Cammie POV

Piercing words, eyes are red
Watched your tail lights in the rain
Empty heart filled with regret
I know we were both to blame

"I HATE YOU!" I screamed. Zach and I were fighting again. This happened a lot more now. Zach was never home and when he was, he just wasn't the same.

"Fine then, you hate me. I'll have the ring back now," he said coldly. Tears started streaming down my face as I pulled it off my finger and threw it at him. "I'll be back for my stuff tomorrow." He then slammed the door and got into his car. I watched as his tail lights got further and further away. I slid down against the door and started bawling.

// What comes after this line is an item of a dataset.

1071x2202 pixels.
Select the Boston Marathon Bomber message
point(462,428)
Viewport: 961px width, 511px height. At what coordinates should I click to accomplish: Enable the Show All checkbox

And I'm not sorry that it's over
But for the way we let it end
So I said all I had to say
In letters that I threw away

I sat up and picked up my bag of letters Zach and I had exchanged during my years at Gallagher. I stalked over to the fireplace and threw it in. I watched as it slowly burned into nothing. I thought we were soul mates. Even if it wasn't meant to be, I didn't want it to end in pain and anger.

And you should know, please believe me
I've picked up the phone a thousand times
And tried to dial your number
But it's been so long, it's never easy
It's like trying to spin the world the other way
What can I say?


I walked over to the phone and sat next to it, waiting to see if maybe Zach would call to apologize. After 2 hours, my hope was fading away. I fell onto the couch and stared at the TV.

Zach POV

How did it come to this?
I think about you all the time
It's no excuse, but I wish
That I never made you cry

I'm not sorry that it's over
But for the way we let it end
I couldn't find the words to say

I tried to forget about Cam. I know that we were soul mates. I was starting to wish that I had never made her cry. I didn't want my last memory of her was to see her misery. I couldn't stop thinking about her.

And you should know, please believe me
I've picked up the phone a thousand times
And tried to dial your number
But it's been so long, it's never easy
It's like trying to spin the world the other way
So what can I say? What can I say?
What can I say? What can I say?

I took out my cell phone and debated whether I should call Cam and apologize. We were spies and we had a hard job. That was the only reason I was home so infrequently. Love is never easy. Love hurts.

I hate to think all you had of me
(I said all I had to say)
Is a memory I left you
The space between what was meant to be
(In letters that I threw away)
And the mess that it turned into

I didn't want her to hate me. I drove to Grant's house and he let me stay at his house for a while. He looked at me with sympathy. He never had to worry about him and Bex.

And you should know, please believe me
I've picked up the phone a thousand times
And tried to dial your number
But it's been so long, it's never easy
It's like trying to spin the world the other way

It's like trying to spin the world the other way
What can I say?

What can I say?

What can I say?

I just hoped Cam would forgive me someday.